• YOUR INSTRUCTIONS:
Could you find every line in the records below that contains the word "Expand" and copy it?

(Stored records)
━━━━━━━━━━━━━━━━━━━━━━━━━━━━━━

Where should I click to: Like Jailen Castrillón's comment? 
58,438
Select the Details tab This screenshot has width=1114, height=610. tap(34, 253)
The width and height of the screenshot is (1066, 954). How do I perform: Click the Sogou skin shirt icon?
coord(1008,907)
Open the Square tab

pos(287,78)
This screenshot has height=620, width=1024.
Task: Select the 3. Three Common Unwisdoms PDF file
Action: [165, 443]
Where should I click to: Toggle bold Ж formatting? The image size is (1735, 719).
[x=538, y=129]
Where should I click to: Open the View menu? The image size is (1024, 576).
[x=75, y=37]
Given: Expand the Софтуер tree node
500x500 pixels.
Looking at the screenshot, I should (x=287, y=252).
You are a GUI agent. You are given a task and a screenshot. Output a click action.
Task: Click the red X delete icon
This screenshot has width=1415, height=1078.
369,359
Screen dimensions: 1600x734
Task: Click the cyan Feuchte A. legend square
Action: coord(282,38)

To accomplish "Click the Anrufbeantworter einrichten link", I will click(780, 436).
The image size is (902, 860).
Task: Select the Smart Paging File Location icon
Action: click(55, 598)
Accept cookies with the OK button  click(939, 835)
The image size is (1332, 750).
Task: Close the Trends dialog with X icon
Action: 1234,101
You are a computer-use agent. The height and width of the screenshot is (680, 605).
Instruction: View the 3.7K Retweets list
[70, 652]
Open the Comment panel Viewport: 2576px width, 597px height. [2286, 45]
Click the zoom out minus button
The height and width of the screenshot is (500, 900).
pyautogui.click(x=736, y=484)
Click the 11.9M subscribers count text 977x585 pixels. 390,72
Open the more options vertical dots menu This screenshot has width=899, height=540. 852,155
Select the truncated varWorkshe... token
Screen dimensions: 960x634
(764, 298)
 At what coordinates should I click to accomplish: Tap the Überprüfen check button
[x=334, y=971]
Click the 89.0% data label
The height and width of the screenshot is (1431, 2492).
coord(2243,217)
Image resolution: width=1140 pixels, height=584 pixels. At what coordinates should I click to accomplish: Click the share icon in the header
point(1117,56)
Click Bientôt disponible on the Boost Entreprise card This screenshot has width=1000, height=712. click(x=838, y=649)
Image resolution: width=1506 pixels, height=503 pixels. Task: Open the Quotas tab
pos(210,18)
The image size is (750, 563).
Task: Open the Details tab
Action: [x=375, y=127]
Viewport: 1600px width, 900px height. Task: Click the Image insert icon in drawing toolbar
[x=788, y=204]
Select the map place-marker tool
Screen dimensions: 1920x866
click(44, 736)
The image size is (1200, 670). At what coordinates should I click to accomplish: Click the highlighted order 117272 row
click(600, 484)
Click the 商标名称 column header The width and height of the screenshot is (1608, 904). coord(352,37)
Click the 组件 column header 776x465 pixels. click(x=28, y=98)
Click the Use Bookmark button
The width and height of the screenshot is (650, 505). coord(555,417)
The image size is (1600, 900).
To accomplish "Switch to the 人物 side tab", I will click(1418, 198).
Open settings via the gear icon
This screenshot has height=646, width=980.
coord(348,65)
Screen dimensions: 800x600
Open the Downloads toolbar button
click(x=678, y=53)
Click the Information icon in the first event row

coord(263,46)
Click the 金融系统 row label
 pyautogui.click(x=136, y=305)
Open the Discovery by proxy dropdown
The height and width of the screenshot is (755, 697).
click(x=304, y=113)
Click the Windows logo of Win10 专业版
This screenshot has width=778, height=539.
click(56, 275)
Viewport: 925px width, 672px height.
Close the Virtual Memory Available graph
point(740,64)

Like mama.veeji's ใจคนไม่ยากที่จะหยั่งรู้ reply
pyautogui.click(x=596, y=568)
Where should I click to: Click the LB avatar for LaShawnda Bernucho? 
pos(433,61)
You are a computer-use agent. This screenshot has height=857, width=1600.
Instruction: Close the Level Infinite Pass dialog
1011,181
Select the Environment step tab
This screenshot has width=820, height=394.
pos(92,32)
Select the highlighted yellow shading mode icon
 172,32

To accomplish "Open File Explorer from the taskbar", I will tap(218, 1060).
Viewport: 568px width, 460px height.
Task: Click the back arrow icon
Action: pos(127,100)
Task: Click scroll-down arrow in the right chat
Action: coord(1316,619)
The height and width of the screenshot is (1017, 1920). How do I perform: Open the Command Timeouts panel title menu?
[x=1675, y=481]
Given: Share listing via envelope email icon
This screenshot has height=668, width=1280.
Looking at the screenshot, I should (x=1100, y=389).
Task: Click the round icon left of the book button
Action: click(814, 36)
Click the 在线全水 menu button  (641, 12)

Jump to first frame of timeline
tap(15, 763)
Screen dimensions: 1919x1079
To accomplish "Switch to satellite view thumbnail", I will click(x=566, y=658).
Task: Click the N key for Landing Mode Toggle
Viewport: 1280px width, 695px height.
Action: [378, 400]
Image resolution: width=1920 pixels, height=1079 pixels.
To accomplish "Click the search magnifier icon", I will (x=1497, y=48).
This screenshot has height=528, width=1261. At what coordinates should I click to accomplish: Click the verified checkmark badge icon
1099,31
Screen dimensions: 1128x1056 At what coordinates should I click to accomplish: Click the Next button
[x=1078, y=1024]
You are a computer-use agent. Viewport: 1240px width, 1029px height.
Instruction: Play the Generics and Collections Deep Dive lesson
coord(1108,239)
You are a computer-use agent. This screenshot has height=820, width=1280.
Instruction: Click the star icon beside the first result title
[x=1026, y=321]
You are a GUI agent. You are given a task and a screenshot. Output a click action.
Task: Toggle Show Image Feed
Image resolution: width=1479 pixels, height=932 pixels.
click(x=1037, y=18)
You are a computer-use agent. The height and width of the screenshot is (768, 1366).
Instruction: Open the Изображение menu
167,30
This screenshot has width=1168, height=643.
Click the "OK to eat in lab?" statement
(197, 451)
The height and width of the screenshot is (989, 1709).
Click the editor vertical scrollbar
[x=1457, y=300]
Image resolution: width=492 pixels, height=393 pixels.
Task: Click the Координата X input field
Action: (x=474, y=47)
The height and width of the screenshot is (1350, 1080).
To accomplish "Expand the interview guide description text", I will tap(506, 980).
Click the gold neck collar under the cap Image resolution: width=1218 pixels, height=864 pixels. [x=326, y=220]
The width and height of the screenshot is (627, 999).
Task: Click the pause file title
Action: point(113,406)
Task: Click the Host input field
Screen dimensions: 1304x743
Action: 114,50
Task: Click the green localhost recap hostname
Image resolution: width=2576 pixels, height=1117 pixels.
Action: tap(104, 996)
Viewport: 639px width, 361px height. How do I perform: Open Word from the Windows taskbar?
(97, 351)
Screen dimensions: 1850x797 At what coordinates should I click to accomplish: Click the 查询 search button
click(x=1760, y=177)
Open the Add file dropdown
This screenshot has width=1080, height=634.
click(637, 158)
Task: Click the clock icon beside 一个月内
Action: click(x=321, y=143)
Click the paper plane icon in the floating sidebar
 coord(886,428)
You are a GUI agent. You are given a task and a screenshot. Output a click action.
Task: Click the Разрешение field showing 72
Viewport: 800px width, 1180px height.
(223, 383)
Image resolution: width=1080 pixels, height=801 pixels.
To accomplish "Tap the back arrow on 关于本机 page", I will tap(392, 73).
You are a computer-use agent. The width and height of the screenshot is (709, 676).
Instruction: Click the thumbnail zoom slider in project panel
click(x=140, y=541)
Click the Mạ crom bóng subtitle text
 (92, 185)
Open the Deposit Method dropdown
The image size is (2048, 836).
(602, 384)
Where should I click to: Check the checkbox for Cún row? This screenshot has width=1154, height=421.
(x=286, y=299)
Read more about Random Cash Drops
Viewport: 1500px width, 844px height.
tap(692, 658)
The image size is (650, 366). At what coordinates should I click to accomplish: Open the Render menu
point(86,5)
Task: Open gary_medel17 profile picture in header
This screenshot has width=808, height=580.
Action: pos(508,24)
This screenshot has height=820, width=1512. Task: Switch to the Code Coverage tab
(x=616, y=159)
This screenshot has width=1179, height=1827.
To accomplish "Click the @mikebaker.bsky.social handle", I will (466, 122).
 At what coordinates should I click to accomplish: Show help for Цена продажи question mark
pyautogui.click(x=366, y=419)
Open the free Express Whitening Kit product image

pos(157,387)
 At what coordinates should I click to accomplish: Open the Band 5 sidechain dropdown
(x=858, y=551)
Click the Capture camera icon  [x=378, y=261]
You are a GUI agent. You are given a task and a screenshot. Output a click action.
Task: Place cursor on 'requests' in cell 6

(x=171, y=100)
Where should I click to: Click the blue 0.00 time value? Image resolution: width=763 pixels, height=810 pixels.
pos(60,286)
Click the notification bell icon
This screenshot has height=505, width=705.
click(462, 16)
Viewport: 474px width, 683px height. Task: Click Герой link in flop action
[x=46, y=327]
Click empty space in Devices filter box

━━━━━━━━━━━━━━━━━━━━━━━━━━━━━━

• OUTPUT OF THE TASK:
Given: Expand the Софтуер tree node
To accomplish "Expand the interview guide description text", I will tap(506, 980).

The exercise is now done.